Là se situe la nouveauté de Rodenbach : faire de Bruges, presque sans interruption, un personnage du récit. Par sa présence, ses influences, ses épiages, par ses traditions et par ce qui pèse de son inlassable dureté sur le protagoniste, Bruges devient l’entité spectrale qui appelle et conforme, qui prévient et qui fige : elle a trouvé une incarnation en Viane et résiste à le laisser revivre. Lui-même, stylé à ce lieu et complaisamment attaché à lui par les routines endeuillées qu’il y a acquises, s’extrait difficilement de cette gangue, culpabilise de sa liberté, questionne ses mœurs, se sent en loin fautif, cherchant des prétextes à ses exceptions morales chaque fois qu’il croit échapper à l’emprise aqueuse de la ville glacée. Il a besoin de la ressemblance de la femme vivante à la morte pour ne pas cesser de se croire respectueux, soumis à l’obéissance, à l’obédience, à l’observance. C’est en cela un récit de l’homme tel qu’il s’attarde, se résigne et se lie, souvent sans autre raison que le sentiment d’être « à sa place » à force d’y avoir été, assujetti à un arbitraire lot de convenances comme la stupide période de viduité, tandis qu’il n’est perclus en vérité que parce que le mouvement et l’événement sont pour lui plus ardus à entraîner et à poursuivre – il faut s’ébrouer alors et ne dépendre de rien, cela engage des forces et une autonomie, on doit s’obliger à contredire des dogmes et à déplaire à des représentations. C’est le récit de l’être ordinaire et de bonne conscience dont la volonté ne passe pas l’infirmité très humaine de la permanence, de ce confort des lamentations ou des immuables, qui s’obstine à s’engluer, à s’enferrer dans des souvenirs améliorés, hagiographiques, divinisés comme ici de la morte, que caractérise ce qu’on pourrait nommer l’inertie béatement indécise. Viane en est aliéné de sa vitalité, comme minéralisé par le fil des choses passées dont les effets se prolongent en humeurs et en adéquations, homme plutôt fou lié que fou à lier, en particulier à cause de Bruges qui le rend captif de sa propre douleur qu’elle évoque d’abord puis qu’elle lui symbolise.

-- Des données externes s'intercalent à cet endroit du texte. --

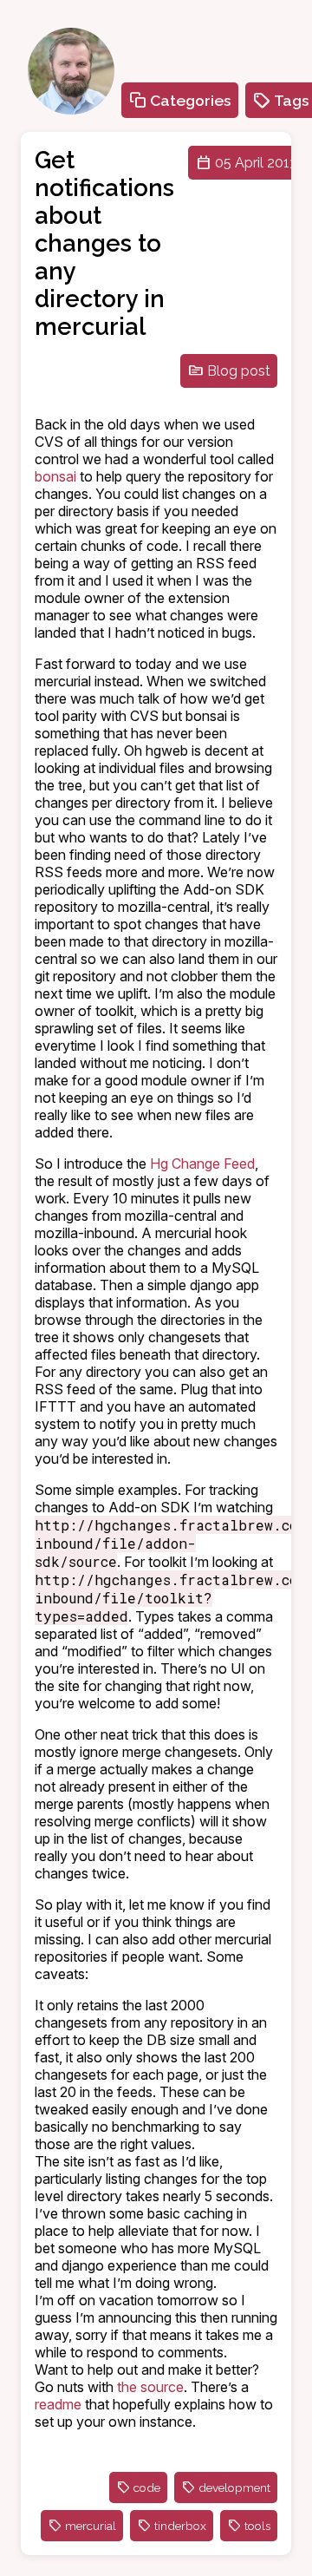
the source (150, 2387)
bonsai (55, 476)
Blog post (238, 371)
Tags (291, 100)
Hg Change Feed (202, 1163)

C’est cela qui est réussi dans Bruges-la-Morte, cette tentative originale qui, tenue durant tout le récit – et même, comme je l’ai signalé, trop artificiellement après le dénouement –, lui valut son succès : une curiosité digne d’intérêt et que Rodenbach parvint à souligner d’un style sans appesantissements descriptifs tels qu’on eût pu s’y attendre, sans d’ostensibles arrêts de la  narration qui auraient rendu l’exercice forcé et académique, avec une science sensible du dosage et de la poésie. C’est une œuvre où les respirations d’hommes rejoignent le fantasme du souffle ancien des rues et des eaux dans la vibration du retentissement infini des cloches médiévales. L’idée est fixée, la place magistralement prise : écrivains confrères, il est trop tard ! tout effort d’incarner une ville en ses torpeurs et en ses brumes vous associera catégoriquement à ce récit et ne présentera certainement plus à son lecteur que l’intérêt atténué d’un pastiche ; la référence est faite, bien établie, vous passeriez toujours après. D’aucuns croient que les idées préexistent en l’air et appartiennent au premier qui les attrape : vision antique ou romantique, pas sérieuse, présentant l’avantage facile d’épargner les peines de la recherche ; pourtant, il me paraît que certaines trouvailles même assez générales ferment définitivement l’accès aux autres auteurs dans l’éventualité où ils aspireraient à se réclamer du génie, c’est-à-dire s’ils nourrissaient l’espoir d’être non seulement exemplaires – ce qui reste possible – mais surtout originaux : or, sentir que c’est dorénavant et définitivement manqué !

 

À suivre : Les Déliquescences, Floupette.

 

***

            

« Cette eau elle-même, malgré tant de reflets : coins de ciel bleu, tuiles des toits, neige des cygnes voguant, verdure des peupliers du nord, s’unifie en chemins de silences incolores.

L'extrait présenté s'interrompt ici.